● WORK TO BE COMPLETED
Please copy out the entries until you have copied the line that contains "This screenshot has width=578, height=433.", beginning with the first line.

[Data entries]
══════════════════════════════
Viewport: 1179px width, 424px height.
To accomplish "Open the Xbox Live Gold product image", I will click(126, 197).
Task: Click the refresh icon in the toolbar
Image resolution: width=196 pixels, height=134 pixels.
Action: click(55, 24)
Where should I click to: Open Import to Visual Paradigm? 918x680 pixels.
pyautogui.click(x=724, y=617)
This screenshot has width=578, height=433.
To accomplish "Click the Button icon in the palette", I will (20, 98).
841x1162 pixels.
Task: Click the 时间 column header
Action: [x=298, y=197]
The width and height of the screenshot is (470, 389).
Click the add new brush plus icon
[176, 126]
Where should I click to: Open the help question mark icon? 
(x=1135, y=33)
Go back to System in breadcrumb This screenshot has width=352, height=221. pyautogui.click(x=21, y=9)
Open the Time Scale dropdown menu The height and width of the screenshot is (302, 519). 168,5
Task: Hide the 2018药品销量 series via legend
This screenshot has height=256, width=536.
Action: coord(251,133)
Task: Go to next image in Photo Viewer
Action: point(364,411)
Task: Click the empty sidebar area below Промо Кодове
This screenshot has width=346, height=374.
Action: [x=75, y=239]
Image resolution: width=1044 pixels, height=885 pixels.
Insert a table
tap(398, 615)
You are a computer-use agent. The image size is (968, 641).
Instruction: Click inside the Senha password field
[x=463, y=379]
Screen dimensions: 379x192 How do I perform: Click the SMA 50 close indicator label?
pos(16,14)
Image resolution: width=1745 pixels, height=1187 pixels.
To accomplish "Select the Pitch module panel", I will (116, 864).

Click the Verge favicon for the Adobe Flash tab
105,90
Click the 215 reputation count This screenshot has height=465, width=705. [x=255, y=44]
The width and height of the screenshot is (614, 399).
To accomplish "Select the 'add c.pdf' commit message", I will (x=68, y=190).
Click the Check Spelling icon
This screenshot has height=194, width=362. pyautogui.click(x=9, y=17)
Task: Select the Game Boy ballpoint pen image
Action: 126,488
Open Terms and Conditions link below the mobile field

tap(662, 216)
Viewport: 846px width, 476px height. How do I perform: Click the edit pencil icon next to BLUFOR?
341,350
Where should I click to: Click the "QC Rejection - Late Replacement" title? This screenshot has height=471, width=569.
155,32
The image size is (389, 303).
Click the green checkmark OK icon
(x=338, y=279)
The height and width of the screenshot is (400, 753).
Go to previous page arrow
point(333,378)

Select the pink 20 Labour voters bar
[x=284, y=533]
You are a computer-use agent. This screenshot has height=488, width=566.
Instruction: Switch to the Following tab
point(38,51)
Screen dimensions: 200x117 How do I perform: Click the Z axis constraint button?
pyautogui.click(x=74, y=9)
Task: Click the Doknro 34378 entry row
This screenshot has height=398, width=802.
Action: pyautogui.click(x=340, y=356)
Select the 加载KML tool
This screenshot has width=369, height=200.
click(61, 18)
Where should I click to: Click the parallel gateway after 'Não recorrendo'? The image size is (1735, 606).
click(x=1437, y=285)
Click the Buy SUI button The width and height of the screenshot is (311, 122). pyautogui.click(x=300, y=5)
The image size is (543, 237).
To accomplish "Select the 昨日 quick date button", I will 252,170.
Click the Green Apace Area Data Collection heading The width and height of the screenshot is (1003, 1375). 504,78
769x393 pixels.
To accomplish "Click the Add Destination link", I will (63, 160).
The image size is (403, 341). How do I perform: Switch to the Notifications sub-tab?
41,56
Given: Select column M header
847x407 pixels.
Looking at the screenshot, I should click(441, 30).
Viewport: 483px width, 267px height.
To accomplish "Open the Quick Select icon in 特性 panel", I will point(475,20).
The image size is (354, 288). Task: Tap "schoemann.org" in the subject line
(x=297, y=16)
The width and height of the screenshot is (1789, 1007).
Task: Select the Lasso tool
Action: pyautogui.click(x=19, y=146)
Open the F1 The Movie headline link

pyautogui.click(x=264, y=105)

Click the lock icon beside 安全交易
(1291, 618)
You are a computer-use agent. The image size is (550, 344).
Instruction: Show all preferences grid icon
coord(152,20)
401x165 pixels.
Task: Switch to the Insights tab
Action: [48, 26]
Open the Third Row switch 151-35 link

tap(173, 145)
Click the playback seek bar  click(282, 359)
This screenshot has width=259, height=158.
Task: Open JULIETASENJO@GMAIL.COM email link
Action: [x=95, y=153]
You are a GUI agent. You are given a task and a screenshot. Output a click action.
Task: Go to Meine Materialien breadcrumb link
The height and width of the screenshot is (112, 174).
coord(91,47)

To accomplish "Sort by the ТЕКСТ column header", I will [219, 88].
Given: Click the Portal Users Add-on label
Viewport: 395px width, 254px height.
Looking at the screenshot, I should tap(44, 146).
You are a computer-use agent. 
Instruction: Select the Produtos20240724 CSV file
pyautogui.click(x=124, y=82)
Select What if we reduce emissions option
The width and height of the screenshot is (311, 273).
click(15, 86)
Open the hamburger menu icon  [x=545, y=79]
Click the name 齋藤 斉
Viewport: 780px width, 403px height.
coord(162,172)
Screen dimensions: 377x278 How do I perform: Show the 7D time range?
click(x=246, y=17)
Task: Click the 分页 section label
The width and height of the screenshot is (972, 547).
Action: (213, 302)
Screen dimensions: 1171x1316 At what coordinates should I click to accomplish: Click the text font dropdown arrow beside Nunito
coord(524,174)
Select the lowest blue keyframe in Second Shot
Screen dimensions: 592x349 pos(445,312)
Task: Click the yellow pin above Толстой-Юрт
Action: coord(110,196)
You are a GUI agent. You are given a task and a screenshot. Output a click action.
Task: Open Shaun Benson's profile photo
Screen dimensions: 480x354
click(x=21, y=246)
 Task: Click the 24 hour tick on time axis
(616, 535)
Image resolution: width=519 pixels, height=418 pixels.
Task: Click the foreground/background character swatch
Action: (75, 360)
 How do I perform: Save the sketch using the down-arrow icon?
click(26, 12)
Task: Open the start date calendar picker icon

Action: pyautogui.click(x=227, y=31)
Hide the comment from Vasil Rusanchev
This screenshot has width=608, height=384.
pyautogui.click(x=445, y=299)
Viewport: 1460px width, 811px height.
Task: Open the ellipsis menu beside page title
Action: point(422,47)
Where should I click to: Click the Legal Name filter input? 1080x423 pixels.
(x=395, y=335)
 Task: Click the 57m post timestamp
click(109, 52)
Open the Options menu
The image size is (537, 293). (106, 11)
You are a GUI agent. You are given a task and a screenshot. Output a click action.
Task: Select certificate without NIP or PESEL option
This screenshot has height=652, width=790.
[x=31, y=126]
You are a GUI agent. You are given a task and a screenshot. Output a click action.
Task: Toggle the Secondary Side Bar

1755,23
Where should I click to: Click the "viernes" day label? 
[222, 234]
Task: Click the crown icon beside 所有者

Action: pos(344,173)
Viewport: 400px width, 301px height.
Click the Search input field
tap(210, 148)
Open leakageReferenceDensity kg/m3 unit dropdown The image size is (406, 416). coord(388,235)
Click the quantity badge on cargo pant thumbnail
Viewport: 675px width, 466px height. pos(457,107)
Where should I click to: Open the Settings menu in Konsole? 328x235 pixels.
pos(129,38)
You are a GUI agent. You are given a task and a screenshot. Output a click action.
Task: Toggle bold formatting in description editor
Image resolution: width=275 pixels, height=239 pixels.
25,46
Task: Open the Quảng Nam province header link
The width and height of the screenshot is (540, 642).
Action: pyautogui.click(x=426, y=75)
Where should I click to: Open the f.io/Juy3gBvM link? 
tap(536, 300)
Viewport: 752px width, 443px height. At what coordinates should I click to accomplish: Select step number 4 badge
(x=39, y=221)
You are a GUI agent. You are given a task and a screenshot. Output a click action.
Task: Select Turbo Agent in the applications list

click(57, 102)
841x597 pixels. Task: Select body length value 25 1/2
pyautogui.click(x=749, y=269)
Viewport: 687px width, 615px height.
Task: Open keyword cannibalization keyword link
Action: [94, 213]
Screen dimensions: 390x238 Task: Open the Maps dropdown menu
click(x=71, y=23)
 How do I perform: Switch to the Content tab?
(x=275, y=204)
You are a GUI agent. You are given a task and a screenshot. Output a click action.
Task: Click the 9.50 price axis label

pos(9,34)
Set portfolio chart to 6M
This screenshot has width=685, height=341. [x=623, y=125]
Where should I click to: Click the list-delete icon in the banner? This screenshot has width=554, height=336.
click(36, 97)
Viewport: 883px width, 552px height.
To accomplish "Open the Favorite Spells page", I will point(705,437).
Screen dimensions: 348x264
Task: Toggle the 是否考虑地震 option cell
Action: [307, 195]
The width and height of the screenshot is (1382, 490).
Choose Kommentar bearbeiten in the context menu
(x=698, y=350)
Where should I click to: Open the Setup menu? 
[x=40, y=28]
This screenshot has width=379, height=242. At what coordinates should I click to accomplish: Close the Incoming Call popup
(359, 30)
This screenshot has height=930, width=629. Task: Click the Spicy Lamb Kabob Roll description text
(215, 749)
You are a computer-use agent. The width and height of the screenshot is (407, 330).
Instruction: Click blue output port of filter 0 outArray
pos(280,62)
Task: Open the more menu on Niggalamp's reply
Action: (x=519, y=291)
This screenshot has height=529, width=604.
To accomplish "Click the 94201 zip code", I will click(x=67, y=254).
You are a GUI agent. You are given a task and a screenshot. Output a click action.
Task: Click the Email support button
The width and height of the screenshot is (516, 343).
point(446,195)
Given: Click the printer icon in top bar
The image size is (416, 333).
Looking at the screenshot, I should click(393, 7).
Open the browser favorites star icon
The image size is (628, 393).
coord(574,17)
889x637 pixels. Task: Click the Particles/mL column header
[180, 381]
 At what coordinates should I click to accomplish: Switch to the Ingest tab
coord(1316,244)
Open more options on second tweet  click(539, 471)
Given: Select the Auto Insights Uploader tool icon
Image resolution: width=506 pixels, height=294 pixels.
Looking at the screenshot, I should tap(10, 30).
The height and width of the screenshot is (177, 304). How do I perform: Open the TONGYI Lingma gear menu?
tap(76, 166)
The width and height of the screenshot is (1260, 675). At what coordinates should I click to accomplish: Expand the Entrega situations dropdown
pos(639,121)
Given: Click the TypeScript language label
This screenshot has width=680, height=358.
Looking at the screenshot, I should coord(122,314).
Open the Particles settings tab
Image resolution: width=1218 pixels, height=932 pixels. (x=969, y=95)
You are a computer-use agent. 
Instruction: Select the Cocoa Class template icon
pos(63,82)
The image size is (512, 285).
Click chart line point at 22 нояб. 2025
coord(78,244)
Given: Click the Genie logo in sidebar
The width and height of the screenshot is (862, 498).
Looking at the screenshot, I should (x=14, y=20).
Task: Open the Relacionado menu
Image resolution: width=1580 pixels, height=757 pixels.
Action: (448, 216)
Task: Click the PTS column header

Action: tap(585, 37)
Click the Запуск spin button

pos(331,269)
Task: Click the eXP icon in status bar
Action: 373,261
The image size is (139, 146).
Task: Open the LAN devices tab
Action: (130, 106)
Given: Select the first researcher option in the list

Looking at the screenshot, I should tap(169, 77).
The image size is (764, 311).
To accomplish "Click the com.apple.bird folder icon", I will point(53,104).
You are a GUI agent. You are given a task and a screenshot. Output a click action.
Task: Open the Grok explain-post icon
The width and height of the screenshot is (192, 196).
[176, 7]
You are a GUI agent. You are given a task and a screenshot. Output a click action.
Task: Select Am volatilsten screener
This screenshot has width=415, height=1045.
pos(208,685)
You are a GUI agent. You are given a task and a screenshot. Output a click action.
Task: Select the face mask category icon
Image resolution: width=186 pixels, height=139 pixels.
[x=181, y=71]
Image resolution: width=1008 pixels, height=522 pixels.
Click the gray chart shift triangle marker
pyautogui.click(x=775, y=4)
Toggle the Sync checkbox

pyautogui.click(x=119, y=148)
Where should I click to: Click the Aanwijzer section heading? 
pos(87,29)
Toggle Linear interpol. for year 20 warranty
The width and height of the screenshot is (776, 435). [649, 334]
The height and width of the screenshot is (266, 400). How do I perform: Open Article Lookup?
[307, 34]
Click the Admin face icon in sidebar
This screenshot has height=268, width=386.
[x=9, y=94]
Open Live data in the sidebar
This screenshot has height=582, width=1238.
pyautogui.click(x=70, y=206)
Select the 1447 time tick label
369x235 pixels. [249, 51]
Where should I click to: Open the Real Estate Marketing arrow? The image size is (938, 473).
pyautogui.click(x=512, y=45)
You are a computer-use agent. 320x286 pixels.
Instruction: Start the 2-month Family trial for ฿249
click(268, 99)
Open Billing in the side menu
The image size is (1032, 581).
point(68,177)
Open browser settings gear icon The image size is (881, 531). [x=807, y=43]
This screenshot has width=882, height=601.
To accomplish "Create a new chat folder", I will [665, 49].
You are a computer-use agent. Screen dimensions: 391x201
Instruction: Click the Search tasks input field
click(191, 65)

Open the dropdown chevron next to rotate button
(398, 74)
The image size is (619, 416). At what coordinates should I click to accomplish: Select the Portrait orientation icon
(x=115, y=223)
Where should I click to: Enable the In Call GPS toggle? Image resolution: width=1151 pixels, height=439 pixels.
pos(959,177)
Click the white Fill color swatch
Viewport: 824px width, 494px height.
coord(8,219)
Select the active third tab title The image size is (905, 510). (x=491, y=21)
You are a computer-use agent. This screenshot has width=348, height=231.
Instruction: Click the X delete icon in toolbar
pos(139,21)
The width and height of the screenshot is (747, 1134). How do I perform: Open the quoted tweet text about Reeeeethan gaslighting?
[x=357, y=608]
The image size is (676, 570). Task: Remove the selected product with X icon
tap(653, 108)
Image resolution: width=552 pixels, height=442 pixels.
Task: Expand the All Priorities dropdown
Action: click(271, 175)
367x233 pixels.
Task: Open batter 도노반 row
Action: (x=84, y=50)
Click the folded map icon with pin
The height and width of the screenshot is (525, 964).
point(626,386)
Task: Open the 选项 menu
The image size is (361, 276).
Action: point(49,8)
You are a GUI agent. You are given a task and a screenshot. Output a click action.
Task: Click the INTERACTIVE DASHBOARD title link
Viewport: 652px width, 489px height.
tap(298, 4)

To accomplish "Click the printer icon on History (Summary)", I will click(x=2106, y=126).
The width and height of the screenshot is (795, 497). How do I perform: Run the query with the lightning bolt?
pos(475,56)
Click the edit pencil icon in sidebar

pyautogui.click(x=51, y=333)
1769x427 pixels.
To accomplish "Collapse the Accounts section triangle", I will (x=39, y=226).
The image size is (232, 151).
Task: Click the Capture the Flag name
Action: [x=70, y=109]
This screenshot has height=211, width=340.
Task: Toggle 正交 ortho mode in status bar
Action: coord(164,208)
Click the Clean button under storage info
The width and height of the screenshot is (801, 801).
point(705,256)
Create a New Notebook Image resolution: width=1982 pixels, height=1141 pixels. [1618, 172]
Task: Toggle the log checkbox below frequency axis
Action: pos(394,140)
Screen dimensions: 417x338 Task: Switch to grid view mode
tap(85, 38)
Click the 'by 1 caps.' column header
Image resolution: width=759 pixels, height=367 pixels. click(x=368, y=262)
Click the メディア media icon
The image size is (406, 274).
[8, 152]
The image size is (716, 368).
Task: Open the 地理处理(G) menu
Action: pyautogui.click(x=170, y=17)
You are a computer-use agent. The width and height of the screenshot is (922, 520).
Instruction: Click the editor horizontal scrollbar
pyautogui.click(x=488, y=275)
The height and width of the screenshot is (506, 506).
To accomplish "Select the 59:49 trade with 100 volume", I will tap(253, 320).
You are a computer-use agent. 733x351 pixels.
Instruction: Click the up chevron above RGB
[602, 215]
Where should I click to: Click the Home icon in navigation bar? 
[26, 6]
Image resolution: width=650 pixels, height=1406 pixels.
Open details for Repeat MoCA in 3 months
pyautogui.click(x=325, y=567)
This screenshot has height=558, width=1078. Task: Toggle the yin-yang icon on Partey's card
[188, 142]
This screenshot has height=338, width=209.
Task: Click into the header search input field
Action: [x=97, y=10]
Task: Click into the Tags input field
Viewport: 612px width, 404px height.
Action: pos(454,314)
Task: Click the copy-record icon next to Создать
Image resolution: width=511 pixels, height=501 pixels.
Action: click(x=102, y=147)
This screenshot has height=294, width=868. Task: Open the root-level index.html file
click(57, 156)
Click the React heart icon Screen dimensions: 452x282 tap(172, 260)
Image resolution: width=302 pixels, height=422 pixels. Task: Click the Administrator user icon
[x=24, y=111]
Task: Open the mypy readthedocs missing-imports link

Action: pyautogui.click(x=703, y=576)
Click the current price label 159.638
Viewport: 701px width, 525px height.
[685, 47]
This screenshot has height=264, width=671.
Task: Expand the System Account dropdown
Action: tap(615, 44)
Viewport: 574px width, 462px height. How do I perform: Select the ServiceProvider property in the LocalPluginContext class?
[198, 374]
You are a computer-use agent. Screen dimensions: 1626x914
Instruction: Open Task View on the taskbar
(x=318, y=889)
══════════════════════════════
● SOLUTION
Viewport: 1179px width, 424px height.
To accomplish "Open the Xbox Live Gold product image", I will click(126, 197).
Task: Click the refresh icon in the toolbar
Image resolution: width=196 pixels, height=134 pixels.
Action: click(55, 24)
Where should I click to: Open Import to Visual Paradigm? 918x680 pixels.
pyautogui.click(x=724, y=617)
This screenshot has width=578, height=433.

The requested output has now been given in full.